The Good Life recently published Next Avenue's popular, if provocative, article "Sorry, Nobody Wants Your Parents' Stuff." As the founders and co-owners of Nova Liquidation, we'd like to offer you help in understanding whether the stuff has value and, if so, how much.
Here are a few simple tricks the pros use.
Furniture
You've probably heard that midcentury modern (makers such as Eames and Knoll) is hot now. But there are still buyers for the best of the best traditional makers, as well. Sadly, however, the value of handmade antiques has been dropping since Nancy Reagan was in the White House.
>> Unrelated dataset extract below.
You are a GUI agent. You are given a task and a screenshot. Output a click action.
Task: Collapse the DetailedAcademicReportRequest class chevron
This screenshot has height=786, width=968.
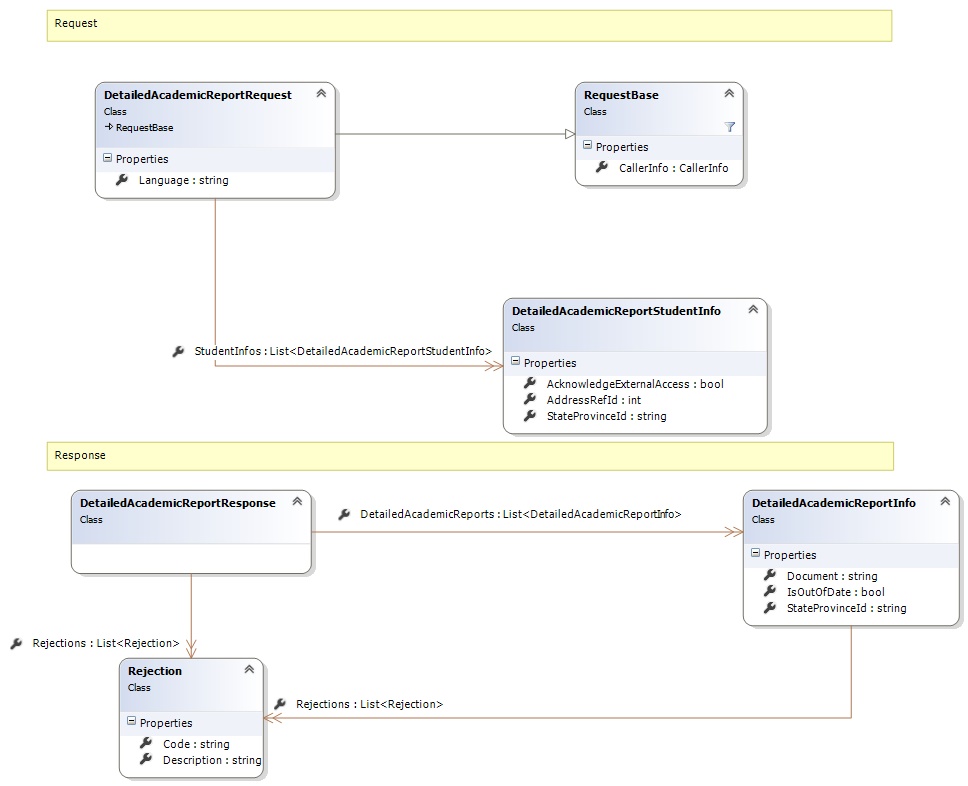[x=321, y=94]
In the end, it's all supply and demand.
If you don't have pieces from good makers or tremendous age, your stuff probably falls into the "brown furniture" category — think all the stuff made after World War II to furnish the starter homes of GIs and their families. That stuff was mass-produced and has very little value today.
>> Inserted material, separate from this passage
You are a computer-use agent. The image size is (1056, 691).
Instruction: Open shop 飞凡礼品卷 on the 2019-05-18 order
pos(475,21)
Most of the best furniture from the 20th century was either signed or labeled in some way. Look in the top left drawer or left cabinet door. For chairs and tables, look under them. If the piece is good, it will have a label or a name clearly stamped. Some of the best makers are Baker, Kittinger, Henkel Harris, Widdicomb, Kindle, Century and Henredon.
If your pieces are earlier than 20th-century, look for solid wood construction and dovetails. See how the bottom of the drawers are joined to the sides. If the edges appear to be cut down into wedges (a term called chamfering) in order to fit into the grooves of the side rails, you've got an old piece. It took the advent of pressed woods to reach that level of strength and thinness.
Silver
If you're hoping to cash in on the stack of silver chafing dishes, trays, flatware and candlesticks your mother labored to keep clean for 50 years, don't buy those tickets to Hawaii just yet.
After World War II, every housewife wanted to entertain in style, but not every household could afford solid silver accessories. The bulk of what was produced was silver plate, which is just a micro-thin layer of silver applied to either copper or brass. If the piece doesn't say sterling, it is not silver.